- Exercise directions -
Repeat the entries between the line containing "Given: Click the Grades column header" and the line containing "point(690,104)", inclusive, reproducing each line word for word.

- Given data -
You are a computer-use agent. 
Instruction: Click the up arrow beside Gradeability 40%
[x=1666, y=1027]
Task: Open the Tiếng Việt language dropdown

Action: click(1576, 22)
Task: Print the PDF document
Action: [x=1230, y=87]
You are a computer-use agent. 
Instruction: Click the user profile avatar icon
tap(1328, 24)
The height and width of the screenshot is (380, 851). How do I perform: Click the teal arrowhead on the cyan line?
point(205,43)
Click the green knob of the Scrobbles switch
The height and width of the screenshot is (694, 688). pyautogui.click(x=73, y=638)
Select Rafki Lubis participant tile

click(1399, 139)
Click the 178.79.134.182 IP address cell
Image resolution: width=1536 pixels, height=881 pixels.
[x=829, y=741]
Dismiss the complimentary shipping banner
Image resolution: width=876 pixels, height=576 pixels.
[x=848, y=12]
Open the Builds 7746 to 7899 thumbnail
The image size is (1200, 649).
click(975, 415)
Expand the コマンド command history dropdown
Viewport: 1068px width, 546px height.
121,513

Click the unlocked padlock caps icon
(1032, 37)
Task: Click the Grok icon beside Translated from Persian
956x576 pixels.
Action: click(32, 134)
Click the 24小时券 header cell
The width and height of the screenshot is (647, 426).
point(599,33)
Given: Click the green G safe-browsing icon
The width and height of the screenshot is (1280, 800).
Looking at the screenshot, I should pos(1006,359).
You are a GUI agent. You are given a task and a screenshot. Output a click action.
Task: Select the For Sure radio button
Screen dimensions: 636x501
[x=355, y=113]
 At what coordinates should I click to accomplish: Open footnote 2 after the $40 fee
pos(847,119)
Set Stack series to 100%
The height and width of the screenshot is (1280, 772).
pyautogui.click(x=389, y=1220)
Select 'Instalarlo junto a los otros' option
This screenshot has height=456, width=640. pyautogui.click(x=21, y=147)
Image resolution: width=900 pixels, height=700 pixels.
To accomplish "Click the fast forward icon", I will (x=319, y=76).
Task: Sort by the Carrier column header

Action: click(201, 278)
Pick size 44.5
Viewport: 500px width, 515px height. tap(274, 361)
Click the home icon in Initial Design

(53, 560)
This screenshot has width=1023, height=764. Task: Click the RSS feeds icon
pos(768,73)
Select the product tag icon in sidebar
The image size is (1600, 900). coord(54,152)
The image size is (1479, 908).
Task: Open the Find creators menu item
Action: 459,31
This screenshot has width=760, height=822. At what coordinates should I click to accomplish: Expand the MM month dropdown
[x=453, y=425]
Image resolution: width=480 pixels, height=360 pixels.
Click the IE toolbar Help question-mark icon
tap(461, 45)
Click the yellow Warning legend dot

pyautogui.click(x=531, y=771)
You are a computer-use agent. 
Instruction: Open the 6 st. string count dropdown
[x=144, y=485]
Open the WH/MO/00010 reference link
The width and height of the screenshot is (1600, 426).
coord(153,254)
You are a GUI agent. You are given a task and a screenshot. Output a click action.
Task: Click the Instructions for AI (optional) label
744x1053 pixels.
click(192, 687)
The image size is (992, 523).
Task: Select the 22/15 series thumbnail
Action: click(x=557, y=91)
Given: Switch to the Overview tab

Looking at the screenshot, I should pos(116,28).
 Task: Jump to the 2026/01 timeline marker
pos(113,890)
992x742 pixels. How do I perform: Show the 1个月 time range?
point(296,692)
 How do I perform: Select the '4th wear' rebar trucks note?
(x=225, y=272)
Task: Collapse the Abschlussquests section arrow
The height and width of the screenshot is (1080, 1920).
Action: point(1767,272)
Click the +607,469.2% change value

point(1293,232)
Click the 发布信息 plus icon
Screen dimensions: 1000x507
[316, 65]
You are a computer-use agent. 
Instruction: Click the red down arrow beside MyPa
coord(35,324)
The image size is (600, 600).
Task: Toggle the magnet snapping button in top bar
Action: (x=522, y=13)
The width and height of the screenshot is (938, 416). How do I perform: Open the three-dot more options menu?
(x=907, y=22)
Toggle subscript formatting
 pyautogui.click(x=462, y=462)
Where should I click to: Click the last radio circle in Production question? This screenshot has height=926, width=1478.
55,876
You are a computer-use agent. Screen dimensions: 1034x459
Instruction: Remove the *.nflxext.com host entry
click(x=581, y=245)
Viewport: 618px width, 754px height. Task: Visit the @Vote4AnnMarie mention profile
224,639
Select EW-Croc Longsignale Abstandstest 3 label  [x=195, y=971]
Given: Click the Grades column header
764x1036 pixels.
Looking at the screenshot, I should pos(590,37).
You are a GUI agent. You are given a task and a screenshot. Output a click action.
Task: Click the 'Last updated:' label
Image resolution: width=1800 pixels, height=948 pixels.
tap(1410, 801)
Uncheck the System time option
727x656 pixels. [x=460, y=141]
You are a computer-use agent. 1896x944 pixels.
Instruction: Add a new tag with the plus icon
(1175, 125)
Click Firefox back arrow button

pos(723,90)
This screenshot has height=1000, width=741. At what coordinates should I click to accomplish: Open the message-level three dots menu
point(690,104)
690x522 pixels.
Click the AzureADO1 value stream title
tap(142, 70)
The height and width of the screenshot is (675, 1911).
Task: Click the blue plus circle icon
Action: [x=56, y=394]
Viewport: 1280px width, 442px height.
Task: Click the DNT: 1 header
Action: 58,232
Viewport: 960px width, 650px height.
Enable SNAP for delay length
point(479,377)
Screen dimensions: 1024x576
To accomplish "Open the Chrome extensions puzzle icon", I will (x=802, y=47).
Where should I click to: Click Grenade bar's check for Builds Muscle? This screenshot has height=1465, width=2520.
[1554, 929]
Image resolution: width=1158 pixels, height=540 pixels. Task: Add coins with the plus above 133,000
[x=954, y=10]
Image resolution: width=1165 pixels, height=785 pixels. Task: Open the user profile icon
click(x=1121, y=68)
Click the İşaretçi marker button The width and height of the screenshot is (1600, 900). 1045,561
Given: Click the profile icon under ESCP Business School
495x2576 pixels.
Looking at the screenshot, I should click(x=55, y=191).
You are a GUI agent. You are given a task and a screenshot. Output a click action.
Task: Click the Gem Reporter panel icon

- Result -
Given: Click the Grades column header
764x1036 pixels.
Looking at the screenshot, I should pos(590,37).
You are a GUI agent. You are given a task and a screenshot. Output a click action.
Task: Click the 'Last updated:' label
Image resolution: width=1800 pixels, height=948 pixels.
tap(1410, 801)
Uncheck the System time option
727x656 pixels. [x=460, y=141]
You are a computer-use agent. 1896x944 pixels.
Instruction: Add a new tag with the plus icon
(1175, 125)
Click Firefox back arrow button

pos(723,90)
This screenshot has height=1000, width=741. At what coordinates should I click to accomplish: Open the message-level three dots menu
point(690,104)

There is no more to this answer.